HEY! it works! Finally I get noticed!

Alex

It gives me something extra to do especially with so little lines in the first place!!

steve

this thing is why I never forget my lines

steve

it's a dramatic pause assembler/filter

flametop

Shhhhhh, I can't hear my soaps!

Roget

Don't know, but I was told to touch it during pivotal moments.

Gregory Griffiths

It was either that or have a bad hairstyle like some cast members!

Gregory Griffiths

Here, want to try it? (turning up volume to max)

Oscar Vong

Hold on Betty. What's that sir?

KaC

Tango to Delta, cut transmission, he's becoming suspious.

The Chia Rhino

A tiny tractor beam- it keeps my hair in place!

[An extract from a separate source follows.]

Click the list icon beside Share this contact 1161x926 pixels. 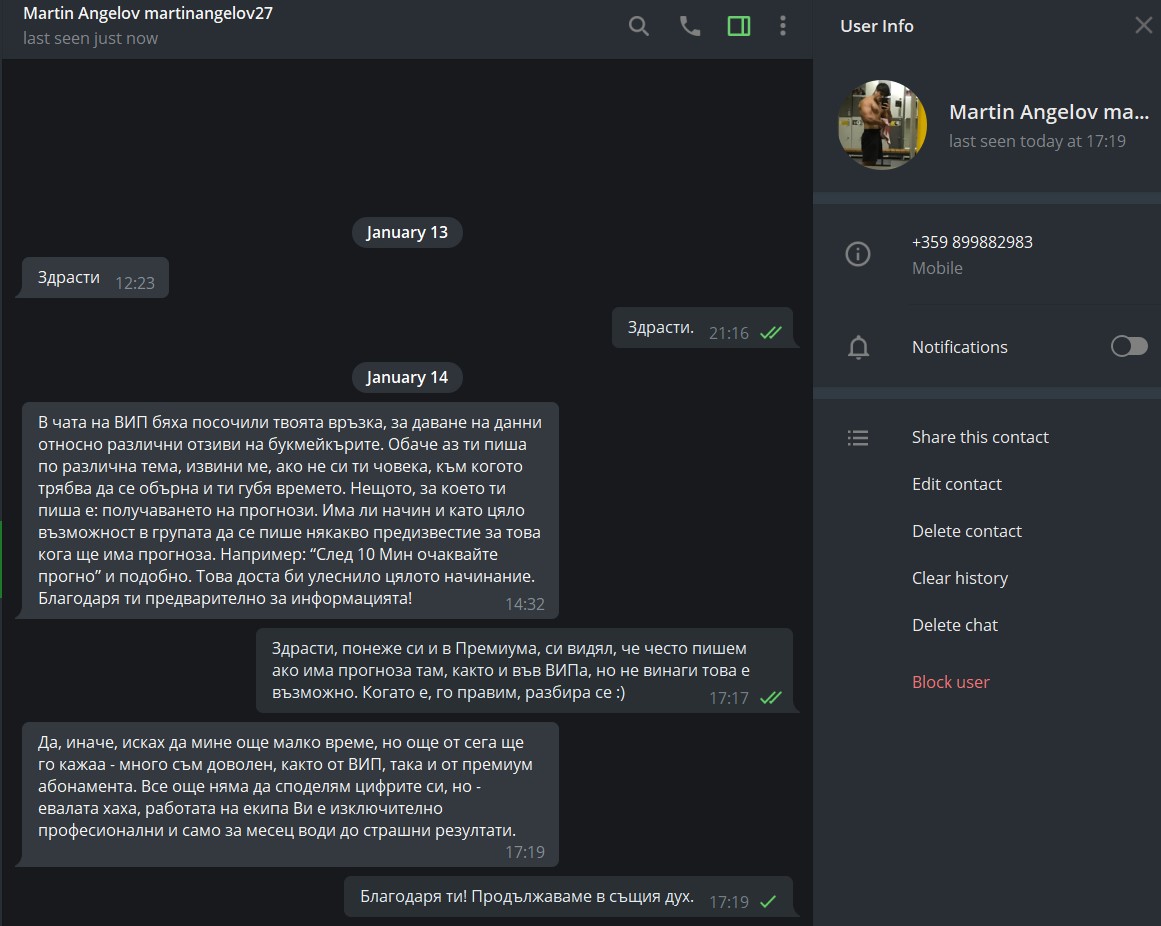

Jor (the Wizard of Sha-ka-ree)

It draws the attention away from my legs

Heisenberg Concentrator

I'm not quite sure, but I get great Classic FM!

Pointless Albatross

Nothing, it's totally self-sufficient.

Mike McCormick

It's a warning system for exploding consoles, ripped shirts, and plot discrepencies.

jdwiseman

I'm sure everyone doesn't want to hear Barry White.

Chris

The Q-tip of the future... today!

Chop

Tackiness detector... it never stops bleeping!

ScottE Bemeup

It's a hearing aid. I blew a drum at Woodstick 2369.

ScottE Bemeup

It translates your stilted dialog to normal speech.

Bo Beeson

Me, Lavar Burton... Michael Dorn. You guys just have to mutilate us black people somehow, don't you.

Norwegian Bajoran

It speeds up your voice.

Bob Clemmons

It's a Workers Compensation lawsuit just waiting for the next ship lurch.

Don Rae

Oh, you noticed my hearing aid.

Steve

It tells me the plot...I don't want to become a red shirt

Bob Clemmons

What thing in my ear?

Bob Clemmons

The way this bridge squeaks and pings, I needed to plug my ears with something!

Brett

It's the producers telling me to say "Hailing frequencies open"

Bob Clemmons

I've got the shortest skirt in the Galaxy, and you look at my ears?

Bob Clemmons

Whats with that rug on your head?

Bob Clemmons

It's an ear wax phaser

Don Rae

Hailing frequencies open sir....waitaminute - you actually asked me a question?

Colin

We're sorry, your call could not go through. Please hang up and try your call again.

Don Rae

What's that? I can't hear you...I have this thing in my ear!